Por supuesto, es preferible la injusticia al desorden. La uni se convierte en algo así como un botellón 24x7 donde cada uno aprende lo que quiere. Por ejemplo, a montar en monopatín o a pasear por la calle. A lo largo de la película se suceden una serie de estereotipias ya por todos conocidas según las cuales, la rubia maciza que está con el grandullón del equipo de rugby se enamora del Bartleby este, que para no ir a la universidad, se convierte, así, de la noche a la mañana en todo un decano, relaciones públicas, gestor… Etcétera.

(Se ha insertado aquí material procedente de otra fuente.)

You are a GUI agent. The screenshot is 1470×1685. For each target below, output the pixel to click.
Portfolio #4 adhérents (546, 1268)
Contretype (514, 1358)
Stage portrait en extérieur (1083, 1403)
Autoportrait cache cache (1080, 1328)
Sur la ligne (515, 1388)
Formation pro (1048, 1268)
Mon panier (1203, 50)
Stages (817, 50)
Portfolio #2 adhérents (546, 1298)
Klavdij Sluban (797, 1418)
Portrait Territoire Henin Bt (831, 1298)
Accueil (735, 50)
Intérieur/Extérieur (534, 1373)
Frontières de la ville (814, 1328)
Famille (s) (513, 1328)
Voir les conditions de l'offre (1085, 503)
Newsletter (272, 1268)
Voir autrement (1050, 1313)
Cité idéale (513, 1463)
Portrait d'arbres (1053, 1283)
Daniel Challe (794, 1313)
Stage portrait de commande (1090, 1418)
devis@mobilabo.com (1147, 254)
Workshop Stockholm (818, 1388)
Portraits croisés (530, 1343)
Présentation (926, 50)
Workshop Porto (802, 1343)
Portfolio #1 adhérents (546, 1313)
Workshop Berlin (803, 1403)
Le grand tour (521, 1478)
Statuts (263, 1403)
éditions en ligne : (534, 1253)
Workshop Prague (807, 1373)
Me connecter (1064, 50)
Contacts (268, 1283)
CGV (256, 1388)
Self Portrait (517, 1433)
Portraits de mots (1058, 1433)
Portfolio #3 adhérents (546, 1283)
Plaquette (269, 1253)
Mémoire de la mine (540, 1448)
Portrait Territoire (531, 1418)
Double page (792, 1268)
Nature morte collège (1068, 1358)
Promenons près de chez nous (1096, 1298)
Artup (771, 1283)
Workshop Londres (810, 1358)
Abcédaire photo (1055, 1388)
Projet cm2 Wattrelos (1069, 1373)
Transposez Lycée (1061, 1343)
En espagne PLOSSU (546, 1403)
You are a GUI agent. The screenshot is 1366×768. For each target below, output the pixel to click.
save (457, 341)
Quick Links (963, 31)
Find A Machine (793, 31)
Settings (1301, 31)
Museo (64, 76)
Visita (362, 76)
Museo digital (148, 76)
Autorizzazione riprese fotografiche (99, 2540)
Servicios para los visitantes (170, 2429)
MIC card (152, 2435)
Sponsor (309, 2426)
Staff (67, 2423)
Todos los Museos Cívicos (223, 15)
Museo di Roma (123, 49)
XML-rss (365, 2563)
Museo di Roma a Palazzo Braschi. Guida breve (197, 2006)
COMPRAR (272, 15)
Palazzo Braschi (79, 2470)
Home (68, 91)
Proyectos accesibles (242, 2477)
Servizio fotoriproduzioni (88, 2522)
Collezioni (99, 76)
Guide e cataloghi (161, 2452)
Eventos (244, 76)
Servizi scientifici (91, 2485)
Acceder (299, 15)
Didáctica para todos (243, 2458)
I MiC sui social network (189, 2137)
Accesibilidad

Y por supuesto, llega el momento de la captura. Las autoridades educativas descubren el chito y amenazan con llevar a Bartleby a la cárcel. Pero como es una comedia, al final Bartleby, delante de un comité educativo, que puede meterle un puro por montar una institución sin servicios adecuados, declama un discursito sobre la importancia de desarrollar la creatividad, no sé, bebiendo cerveza y haciendo gestos de surfero enrollado, y lo mala que es la uni de verdad, la uni de chapar y dejarse los codos y luego ocupar puestos en la directiva de empresas y jugar al squash o acabar como funcionario, ah no, qué asco, tabasco, estudiar, puagh. Y claro, emocionados, los miembros del consejo, le dejan seguir con su uni, o más bien con su estafa de proporciones gedeónicas. Imaginen que Madoff, el de las pirámides no precisamente egipcias, hubiera lanzado un speech diciendo que lo que fomentaba era la inversión en América, que él vendía ilusiones y que ¿no es éso lo más importante del mundo? ¿No es él un americano? Pues nada, Bartleby se sale con la suya, las universidades tradicionales son una mierda y todo vuelve a su cauce normal en el esquizofrénico mundo de las películas de colegas. Viva el bien.